The Supervisory Board has defined the following as target components for the 2016 to 2018 tranche:
• Shareholder return for the HUGO BOSS share compared to the MSCI World Textiles,
Apparel & Luxury Goods Performance Index (relative total shareholder return (RTSR))
• Return on capital employed (ROCE)
• Employee satisfaction
• The Company’s performance in the field of sustainability
The “relative total shareholder return” target component is measured based on the increase in enterprise value, comprising the share performance and hypothetically reinvested dividends, compared to the MSCI World Textiles, Apparel & Luxury Goods Performance Index. The return on capital employed is based on the development of the ROCE (return on capital employed) profitability indicator versus the budget. The degree of employee satisfaction is measured by an employee survey conducted annually by an independent institute, and the resulting “Employee Trust Index” is compared with the top 100 companies. The sustainability performance is determined by the Company’s improvement in the Dow Jones Sustainability Assessment, in which the sustainability performance of listed companies is assessed by an index provider. The composition of the Dow Jones Sustainability Index (DJSI) is defined
based on this assessment.
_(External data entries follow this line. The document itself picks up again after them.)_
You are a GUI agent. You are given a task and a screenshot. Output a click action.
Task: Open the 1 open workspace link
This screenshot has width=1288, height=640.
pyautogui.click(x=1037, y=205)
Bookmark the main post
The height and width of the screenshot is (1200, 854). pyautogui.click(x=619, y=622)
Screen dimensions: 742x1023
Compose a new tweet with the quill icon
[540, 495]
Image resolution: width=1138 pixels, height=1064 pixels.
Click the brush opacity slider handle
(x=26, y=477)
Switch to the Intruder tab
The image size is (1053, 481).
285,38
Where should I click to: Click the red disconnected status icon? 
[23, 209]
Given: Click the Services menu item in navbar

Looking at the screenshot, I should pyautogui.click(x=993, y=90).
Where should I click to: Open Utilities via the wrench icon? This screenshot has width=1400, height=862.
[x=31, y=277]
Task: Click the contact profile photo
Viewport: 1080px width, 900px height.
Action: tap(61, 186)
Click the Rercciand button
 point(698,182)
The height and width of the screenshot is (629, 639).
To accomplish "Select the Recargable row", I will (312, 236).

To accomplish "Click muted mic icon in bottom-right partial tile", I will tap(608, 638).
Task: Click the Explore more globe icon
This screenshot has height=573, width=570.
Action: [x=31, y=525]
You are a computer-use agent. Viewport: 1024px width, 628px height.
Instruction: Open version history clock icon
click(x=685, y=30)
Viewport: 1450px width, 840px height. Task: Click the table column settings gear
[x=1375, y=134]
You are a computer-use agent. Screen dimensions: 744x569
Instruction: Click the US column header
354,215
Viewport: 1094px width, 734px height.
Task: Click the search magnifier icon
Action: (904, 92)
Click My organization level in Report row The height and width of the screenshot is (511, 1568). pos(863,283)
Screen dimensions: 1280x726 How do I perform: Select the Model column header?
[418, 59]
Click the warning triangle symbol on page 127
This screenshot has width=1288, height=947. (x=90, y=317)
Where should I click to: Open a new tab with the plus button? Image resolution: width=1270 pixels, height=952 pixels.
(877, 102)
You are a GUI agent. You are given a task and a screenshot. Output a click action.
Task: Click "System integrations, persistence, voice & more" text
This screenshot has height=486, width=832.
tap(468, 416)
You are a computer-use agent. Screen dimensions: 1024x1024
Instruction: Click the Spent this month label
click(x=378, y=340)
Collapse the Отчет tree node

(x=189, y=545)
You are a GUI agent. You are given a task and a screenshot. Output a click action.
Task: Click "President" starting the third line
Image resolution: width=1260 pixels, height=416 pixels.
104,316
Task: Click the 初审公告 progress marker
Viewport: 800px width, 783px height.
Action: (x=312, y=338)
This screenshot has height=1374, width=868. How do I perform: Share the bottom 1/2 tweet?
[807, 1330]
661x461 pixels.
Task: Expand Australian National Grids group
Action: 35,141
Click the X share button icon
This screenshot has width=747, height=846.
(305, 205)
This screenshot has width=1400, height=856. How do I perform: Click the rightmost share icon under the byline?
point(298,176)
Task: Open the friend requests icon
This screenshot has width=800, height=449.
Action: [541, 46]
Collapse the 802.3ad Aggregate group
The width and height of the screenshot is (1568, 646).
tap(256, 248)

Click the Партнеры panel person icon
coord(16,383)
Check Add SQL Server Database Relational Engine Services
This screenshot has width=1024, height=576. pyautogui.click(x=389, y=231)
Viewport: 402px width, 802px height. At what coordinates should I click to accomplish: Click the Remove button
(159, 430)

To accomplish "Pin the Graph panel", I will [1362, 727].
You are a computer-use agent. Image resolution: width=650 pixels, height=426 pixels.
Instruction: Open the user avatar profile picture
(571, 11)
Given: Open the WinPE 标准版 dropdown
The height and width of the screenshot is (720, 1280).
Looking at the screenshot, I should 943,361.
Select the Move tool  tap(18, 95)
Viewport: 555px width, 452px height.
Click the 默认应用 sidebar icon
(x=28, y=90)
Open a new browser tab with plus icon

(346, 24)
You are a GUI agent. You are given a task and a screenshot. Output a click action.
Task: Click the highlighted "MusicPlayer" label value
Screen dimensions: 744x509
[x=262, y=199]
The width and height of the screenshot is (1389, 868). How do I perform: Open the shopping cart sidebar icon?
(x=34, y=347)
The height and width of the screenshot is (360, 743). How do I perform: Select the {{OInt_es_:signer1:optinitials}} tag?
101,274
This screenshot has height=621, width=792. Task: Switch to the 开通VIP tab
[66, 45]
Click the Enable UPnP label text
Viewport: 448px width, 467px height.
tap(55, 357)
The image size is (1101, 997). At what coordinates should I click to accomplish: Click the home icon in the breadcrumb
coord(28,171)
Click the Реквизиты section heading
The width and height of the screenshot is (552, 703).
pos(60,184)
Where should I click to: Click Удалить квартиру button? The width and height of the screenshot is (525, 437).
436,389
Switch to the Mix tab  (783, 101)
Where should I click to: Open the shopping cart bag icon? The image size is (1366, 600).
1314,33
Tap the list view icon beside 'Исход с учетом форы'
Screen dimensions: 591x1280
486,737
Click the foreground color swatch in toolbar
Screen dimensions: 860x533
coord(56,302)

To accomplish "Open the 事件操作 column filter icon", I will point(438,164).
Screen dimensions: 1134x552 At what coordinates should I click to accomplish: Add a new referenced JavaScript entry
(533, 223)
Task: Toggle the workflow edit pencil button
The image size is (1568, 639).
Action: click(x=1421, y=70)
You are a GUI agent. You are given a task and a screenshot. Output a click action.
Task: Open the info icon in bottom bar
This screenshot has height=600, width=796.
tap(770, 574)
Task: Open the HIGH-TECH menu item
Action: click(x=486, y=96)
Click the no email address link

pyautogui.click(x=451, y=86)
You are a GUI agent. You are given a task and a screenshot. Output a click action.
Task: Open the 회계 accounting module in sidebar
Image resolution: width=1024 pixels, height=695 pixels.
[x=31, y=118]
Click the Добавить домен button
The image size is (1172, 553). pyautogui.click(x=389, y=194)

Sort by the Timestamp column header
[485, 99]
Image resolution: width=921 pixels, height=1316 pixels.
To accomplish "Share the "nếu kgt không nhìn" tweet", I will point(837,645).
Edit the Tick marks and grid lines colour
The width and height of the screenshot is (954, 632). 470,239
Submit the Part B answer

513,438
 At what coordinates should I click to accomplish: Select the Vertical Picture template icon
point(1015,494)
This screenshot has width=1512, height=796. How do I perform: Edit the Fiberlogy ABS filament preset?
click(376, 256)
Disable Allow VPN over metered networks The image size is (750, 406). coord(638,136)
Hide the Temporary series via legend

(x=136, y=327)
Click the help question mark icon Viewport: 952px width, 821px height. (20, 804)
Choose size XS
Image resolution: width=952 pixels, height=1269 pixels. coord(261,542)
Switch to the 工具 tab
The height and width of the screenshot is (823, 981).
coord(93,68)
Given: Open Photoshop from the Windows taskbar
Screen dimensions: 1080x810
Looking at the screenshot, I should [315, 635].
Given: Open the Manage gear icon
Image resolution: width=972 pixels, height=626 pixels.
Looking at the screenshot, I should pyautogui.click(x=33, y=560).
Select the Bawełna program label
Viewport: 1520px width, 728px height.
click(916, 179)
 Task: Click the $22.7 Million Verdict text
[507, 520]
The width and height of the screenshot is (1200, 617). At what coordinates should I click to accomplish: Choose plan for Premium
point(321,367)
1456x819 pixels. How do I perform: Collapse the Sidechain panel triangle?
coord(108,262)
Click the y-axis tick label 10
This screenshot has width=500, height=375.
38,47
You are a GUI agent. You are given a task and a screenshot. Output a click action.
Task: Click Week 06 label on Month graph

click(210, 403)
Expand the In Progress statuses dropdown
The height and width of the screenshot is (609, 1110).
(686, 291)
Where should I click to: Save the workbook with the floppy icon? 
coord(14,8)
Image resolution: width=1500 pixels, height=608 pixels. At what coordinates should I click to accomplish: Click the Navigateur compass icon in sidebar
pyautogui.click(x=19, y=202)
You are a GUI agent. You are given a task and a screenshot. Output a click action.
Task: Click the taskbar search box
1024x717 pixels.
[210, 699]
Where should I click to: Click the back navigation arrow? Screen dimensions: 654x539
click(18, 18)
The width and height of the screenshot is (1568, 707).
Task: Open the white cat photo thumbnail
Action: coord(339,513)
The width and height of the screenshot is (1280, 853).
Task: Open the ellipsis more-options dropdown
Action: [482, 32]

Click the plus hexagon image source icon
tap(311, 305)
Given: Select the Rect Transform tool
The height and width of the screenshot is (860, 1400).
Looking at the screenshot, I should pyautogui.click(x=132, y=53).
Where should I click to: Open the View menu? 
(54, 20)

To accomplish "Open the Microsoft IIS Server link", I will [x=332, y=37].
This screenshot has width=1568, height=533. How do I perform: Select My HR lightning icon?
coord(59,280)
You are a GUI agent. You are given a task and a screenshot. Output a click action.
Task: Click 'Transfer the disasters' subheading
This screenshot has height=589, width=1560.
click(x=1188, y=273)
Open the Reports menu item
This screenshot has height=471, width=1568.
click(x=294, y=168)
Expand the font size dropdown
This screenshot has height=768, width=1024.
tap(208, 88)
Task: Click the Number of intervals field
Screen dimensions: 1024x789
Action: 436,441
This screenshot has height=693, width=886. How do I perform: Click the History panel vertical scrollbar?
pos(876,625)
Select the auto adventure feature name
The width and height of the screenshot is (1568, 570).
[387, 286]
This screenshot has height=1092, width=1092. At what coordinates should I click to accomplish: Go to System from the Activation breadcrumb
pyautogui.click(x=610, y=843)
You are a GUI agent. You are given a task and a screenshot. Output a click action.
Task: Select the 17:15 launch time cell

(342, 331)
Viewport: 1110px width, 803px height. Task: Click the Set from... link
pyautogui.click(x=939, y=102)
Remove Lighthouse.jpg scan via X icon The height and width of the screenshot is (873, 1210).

The targets for the RTSR and ROCE performance criteria each account for one third of the LTI program, while the targets for employee satisfaction and sustainability each account for one sixth.
Specific target, minimum and maximum values are defined for each target component and are used to calculate the entitlement to payment. The targets are defined by March 31 at the latest of the first year of the performance term in a target-setting agreement concluded between the Managing Board and the Supervisory Board.The Managing Board and the Supervisory Board should reach an agreement in this regard. The Supervisory Board shall only make decisions at its professional discretion if this does not happen.
A target achievement of only 50% minimum and 200% maximum is taken into account for each target component for the purposes of calculating the final grant. A one-year qualifying period follows the expiry of the performance term. The entitlement to payment is based on the Company’s share price during the last three months of the qualifying period and the amount is limited to 250% of the individual LTI budget for each member of the Managing Board (cap). Under certain circumstances (particularly when service agreements are terminated for due cause or when members of the Managing Board resign before a tranche’s term has expired), entitlements of members of the Managing Board may expire under the LTI program.
The individual LTI budget for the 2016 to 2018 period is EUR 850 thousand for Mark Langer, EUR 458 thousand for Bernd Hake and EUR 206 thousand for Ingo Wilts. In the case of Bernd Hake and Ingo Wilts, the LTI budget is determined on a pro rata basis from the start of their Managing Board activities in 2016.
The enhancement of the compensation system was developed together with a compensation advisor, the independence of which has been assuered by the company and the Supervisory Board.